Supplied passage
★ ★ ★
# My new composing desk



## synthetic (Jun 17, 2006)

I'm very happy with how my desk turned out, and thought I'd share.  







I designed and built the desk from scratch out of 3/4" oak plywood and oak 1x2 edging. The Fatar keyboard fits right into the keyboard cubby, with synth racks to the left of that and mix processors in the far rack. I have dual computer setups for the Mac and Giga PC right where I'm composing, and even some room for a notation notebook or cup of coffee.  

The DM-3200 is also a new addition. I'm going to experiment with mixing "outside the box." I was running a bunch of aux inputs into Logic and running that way, but the console allows me to insert analog processors and switch between inputs more easily. I can always use the board as a control surface in Logic if I want to, and use it as a 24x24 computer interface for aux inputs into Logic. So if I want to go back to ITB mixing, I can do that too. The board also has two built-in TC reverbs that sound not too bad. (Full disclosure, I sell TASCAM gear for a living.) 

More pics here:

http://www.jefflaity.com/gallery/desk

Let me know what you think, -jl


----------



## Doug Wellington (Jun 17, 2006)

[woodworking geek hat on] :wink:

Cool! How did you attach the edging? Biscuits? What stain did you use? Did you use those pieces of drilled angle iron for the rack mounts?


----------



## Thonex (Jun 17, 2006)

Beautiful desk Synthetic!!!!!!

Nice and warm and very pro looking. How long did it take to put that together, stain it, varnish and finnish it?

Great job,

T


----------



## Doug Wellington (Jun 17, 2006)

[tries to clean cobwebs out of skull]

Jeff,

You used to have an MOTM rig, didn't you?

Doug

P.S. love your pictures!


----------



## Simon Ravn (Jun 17, 2006)

Great! I wish I could build something like that. Exactly how I would like it with the keyboard (music) only taking up minimal space so you can still sit close to the monitors and computer keyboard etc.


----------



## José Herring (Jun 17, 2006)

It's one of the best units I've seen. I really like the old world charm of it.


----------



## Craig Sharmat (Jun 17, 2006)

Want a job?


----------



## Nick Batzdorf (Jun 17, 2006)

That looks great, Jeff. Nice design.

Where did you find the plywood, just out of interest? I recently had some shelves cut out of 1" birch plywood at House of Hardwood in West LA, and they did a great job. They're rounded like half a surfboard, so it wasn't straightforward. And because of that the price wasn't straightforward either.  That's why I'm curious to know about other places where you can get furniture-grade plywood...not that I'd attempt to cut it myself anyway, so it may be a moot question.


----------



## ComposerDude (Jun 17, 2006)

Beautiful work Jeff!!

-Peter


----------



## synthetic (Jun 17, 2006)

Wow, thanks for all the compliments. I'll try to answer the questions. 



Doug Wellington said:


> How did you attach the edging? Biscuits? What stain did you use? Did you use those pieces of drilled angle iron for the rack mounts?
★ ★ ★
Provided material
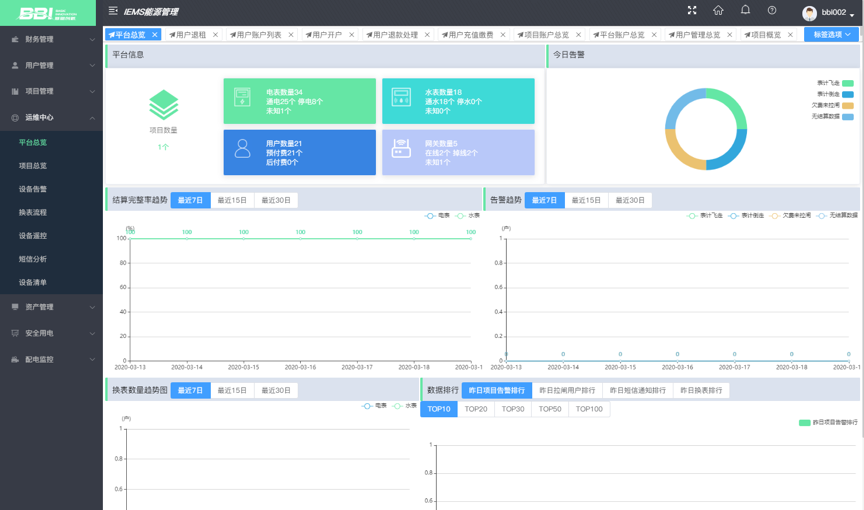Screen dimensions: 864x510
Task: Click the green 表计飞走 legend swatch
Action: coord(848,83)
★ ★ ★
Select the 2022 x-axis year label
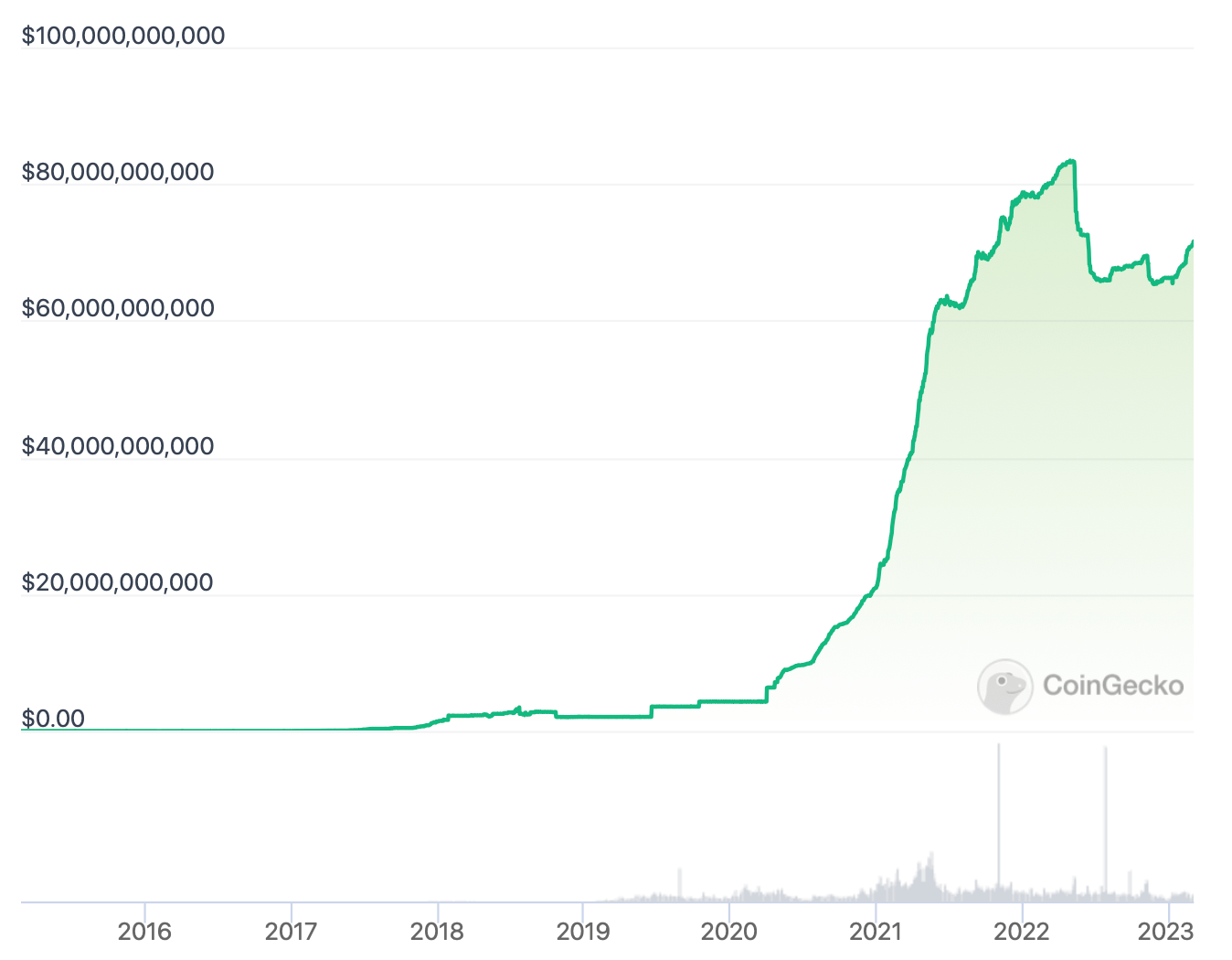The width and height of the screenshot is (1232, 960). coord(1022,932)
★ ★ ★
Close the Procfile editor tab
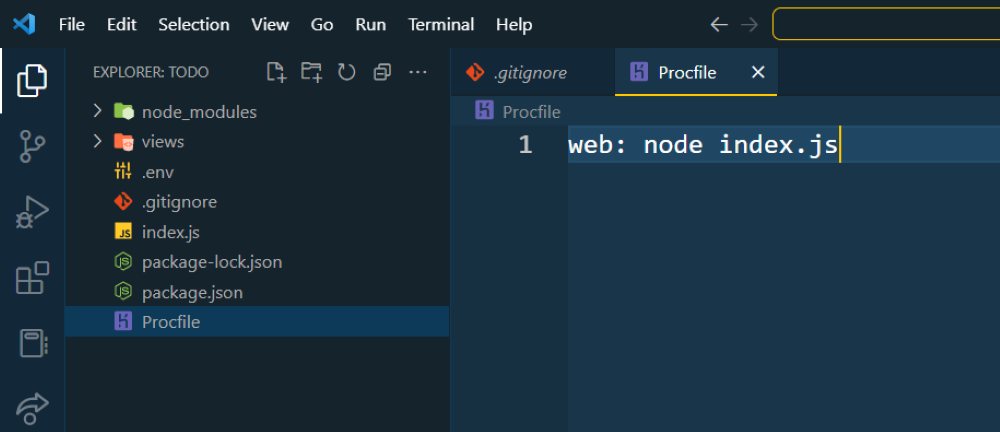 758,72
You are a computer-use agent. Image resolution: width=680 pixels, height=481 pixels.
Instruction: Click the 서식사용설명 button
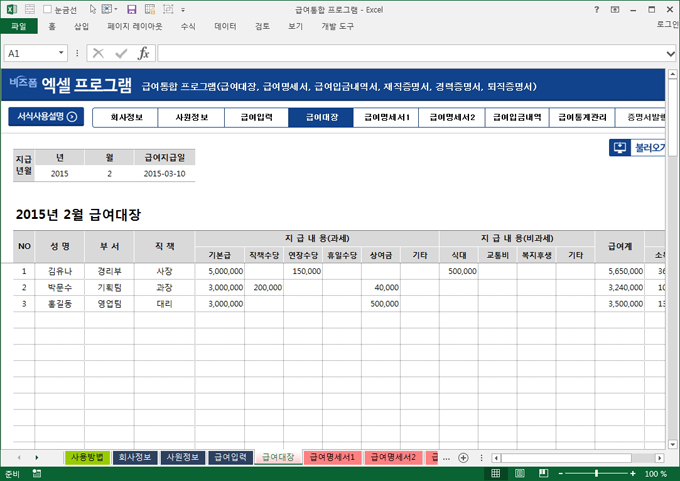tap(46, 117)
★ ★ ★
Exercise aim
In the composing desk thread, what did the desk's builder make it from?

Response to this exercise
3/4" oak plywood with oak 1x2 edging.